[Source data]
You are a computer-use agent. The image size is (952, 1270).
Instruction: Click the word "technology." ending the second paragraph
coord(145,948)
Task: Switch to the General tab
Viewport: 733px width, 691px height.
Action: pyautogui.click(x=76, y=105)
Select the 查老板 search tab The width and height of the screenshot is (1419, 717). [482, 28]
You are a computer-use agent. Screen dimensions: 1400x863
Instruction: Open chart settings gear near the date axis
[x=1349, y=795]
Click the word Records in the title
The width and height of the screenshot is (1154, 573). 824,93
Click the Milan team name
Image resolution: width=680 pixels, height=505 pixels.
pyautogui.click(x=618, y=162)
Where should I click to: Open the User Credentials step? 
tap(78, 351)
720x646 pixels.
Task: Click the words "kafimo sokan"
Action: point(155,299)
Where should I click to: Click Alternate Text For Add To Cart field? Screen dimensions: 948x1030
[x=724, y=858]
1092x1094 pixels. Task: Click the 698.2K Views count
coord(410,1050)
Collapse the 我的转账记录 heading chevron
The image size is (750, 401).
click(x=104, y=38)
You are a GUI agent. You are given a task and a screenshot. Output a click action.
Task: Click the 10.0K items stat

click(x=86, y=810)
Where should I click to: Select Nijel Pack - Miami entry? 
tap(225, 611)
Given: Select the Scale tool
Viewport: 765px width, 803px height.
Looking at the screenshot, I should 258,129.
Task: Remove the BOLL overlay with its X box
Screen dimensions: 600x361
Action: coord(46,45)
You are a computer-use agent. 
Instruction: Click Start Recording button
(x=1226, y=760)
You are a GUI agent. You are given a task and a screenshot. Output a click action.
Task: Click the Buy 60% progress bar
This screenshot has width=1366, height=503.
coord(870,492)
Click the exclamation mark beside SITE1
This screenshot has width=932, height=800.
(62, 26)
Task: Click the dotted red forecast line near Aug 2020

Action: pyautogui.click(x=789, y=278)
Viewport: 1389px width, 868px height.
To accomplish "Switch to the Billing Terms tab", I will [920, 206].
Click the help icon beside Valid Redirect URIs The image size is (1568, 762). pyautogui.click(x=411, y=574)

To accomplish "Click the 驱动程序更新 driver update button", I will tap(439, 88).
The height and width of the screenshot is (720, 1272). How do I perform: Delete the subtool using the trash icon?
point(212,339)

### Prompt
Where the string "computer" turns up in a line of the data above, copy that whole line.

### Result of this task
You are a computer-use agent. The image size is (952, 1270).
You are a computer-use agent. Screen dimensions: 1400x863
You are a computer-use agent. 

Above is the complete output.